Andrew James Harrower Dougal (born September 1951) is a British businessman particularly associated with the financial and general management of industrial companies.

== Career ==
Dougal worked with Hanson plc, the former Anglo-American diversified industrial group, in a range of general and financial management roles, rising to be group finance director, from 1986 until 1997 when the Hanson demerger took place. He was then appointed chief executive of Hanson and he remained in that role until his retirement in 2002. After the demerger, Hanson focused on building materials, becoming the world's biggest aggregates supplier and the second largest supplier of ready-mixed concrete. Dougal left Hanson with a large pay-off (variously reported at between £400,000 and £660,000, plus a pension top-up of £636,700) after quitting the group to "rebalance" his life.

Dougal is a member of the Institute of Chartered Accountants of Scotland and was formerly a member of its Council and has advised on the responsibilities of non-executive directors.

==Non-executive director roles==
After his retirement from Hanson, Dougal became a portfolio non-executive director. He was a director of Taylor Wimpey, Taylor Woodrow (2002–2011) and Creston plc (2006–2015), chairing the audit committee in all three. He has also been a non-executive director of Premier Farnell (resigning in 2015) and BPB plc.

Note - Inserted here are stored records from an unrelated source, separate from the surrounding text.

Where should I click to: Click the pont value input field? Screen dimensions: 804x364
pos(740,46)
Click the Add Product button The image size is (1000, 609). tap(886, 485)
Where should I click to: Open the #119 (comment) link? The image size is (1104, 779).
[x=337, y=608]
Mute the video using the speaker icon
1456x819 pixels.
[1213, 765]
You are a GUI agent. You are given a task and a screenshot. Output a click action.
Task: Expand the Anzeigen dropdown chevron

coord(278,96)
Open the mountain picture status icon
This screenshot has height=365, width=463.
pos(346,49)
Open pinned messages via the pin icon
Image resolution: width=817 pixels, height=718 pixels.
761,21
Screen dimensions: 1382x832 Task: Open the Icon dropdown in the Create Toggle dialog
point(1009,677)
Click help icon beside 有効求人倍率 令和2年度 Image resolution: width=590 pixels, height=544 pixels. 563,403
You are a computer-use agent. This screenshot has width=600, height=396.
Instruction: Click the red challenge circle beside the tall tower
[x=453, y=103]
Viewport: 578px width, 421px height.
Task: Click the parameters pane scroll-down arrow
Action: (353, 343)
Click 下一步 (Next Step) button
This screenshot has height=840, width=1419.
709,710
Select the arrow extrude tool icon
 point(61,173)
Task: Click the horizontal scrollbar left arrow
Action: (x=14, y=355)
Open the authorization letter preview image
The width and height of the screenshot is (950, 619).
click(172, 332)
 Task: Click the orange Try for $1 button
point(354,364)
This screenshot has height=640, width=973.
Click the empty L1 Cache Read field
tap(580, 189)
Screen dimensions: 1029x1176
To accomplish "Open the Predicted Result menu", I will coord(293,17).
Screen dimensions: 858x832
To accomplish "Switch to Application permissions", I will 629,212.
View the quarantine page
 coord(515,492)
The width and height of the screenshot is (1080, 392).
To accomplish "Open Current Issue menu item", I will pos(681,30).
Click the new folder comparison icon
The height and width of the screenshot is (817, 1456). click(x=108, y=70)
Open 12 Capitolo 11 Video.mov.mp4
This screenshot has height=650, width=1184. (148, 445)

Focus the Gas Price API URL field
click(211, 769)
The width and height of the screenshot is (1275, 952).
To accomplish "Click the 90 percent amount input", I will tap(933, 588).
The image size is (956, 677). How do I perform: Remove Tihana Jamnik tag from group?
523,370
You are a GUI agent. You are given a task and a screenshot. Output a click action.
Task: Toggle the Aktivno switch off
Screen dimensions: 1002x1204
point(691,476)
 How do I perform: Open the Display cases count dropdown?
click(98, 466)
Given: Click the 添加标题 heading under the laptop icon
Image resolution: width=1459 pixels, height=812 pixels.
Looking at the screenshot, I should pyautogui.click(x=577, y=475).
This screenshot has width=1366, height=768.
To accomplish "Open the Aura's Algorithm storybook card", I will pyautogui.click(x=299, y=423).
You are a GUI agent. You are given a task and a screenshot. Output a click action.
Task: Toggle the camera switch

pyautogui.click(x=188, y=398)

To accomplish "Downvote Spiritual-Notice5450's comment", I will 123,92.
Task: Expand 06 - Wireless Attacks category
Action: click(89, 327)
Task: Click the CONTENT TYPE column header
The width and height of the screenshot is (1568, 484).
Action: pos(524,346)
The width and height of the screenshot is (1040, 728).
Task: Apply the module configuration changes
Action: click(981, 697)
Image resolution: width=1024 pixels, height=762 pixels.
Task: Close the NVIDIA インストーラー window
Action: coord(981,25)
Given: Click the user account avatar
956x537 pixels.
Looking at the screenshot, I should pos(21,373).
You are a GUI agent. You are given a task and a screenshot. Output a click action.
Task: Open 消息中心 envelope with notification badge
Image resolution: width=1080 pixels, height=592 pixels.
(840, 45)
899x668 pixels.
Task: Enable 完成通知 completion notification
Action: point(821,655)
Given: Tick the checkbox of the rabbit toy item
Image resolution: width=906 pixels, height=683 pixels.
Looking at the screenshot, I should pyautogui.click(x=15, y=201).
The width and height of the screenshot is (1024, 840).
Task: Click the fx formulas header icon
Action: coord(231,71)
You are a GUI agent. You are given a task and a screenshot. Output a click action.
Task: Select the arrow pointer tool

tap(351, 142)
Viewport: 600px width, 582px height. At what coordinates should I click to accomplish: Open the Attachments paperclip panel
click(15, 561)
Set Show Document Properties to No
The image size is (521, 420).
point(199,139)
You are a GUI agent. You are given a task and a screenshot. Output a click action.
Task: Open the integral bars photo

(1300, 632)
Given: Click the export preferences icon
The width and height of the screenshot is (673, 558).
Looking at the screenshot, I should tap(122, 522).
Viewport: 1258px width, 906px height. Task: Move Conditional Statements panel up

Dougal was appointed a non-executive director of Carillion plc in October 2011, chairing its audit committee, and was a member of the board in the run-up to Carillion going into liquidation on 15 January 2018. In January 2021, the Insolvency Service said it would seek to ban eight former Carillion directors, including Dougal, from holding senior boardroom positions. However, a trial due to start on 16 October 2023 was cancelled after the Insolvency Service decided it was not in the public interest to continue the proceedings against the former directors including Dougal.

He was a non-executive director of Victrex plc (appointed March 2015), but resigned in February 2018 after being included on an Investment Association listing following the liquidation of Carillion.